*What the task asks*:
Retrieve every line from the records in which the word "computer" occurs.

Stored records
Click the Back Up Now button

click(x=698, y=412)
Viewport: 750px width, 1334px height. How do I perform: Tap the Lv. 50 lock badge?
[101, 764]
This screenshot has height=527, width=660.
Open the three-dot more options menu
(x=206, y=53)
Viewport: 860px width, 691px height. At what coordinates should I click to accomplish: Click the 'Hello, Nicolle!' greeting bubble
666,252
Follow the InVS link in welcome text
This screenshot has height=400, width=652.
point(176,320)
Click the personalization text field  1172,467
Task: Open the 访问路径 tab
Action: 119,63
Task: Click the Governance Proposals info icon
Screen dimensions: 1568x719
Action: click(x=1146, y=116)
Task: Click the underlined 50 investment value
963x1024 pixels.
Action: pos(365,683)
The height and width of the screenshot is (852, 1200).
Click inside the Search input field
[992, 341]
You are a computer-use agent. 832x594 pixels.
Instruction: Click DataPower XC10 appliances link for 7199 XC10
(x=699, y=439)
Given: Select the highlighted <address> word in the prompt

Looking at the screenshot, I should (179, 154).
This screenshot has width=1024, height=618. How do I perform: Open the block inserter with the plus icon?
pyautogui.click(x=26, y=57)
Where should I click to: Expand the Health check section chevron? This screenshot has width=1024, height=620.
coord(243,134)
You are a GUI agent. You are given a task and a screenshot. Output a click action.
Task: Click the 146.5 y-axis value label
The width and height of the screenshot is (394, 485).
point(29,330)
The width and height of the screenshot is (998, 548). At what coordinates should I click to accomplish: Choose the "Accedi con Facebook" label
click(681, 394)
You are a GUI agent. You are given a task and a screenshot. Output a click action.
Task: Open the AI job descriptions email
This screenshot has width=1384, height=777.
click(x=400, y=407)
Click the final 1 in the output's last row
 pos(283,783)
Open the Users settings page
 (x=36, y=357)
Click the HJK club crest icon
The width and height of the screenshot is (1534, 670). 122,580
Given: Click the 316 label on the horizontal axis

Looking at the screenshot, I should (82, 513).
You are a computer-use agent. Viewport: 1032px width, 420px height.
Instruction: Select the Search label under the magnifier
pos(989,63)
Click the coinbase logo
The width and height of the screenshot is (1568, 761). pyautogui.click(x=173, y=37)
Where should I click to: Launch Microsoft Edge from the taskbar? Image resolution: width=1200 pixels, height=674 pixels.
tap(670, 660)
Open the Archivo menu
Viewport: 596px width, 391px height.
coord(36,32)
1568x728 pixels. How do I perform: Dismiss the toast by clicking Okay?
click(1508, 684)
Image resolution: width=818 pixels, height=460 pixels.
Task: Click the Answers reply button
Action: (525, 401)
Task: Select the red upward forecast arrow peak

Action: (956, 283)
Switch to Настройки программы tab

*Written reply*:
You are a computer-use agent. 832x594 pixels.
You are a computer-use agent. Viewport: 1032px width, 420px height.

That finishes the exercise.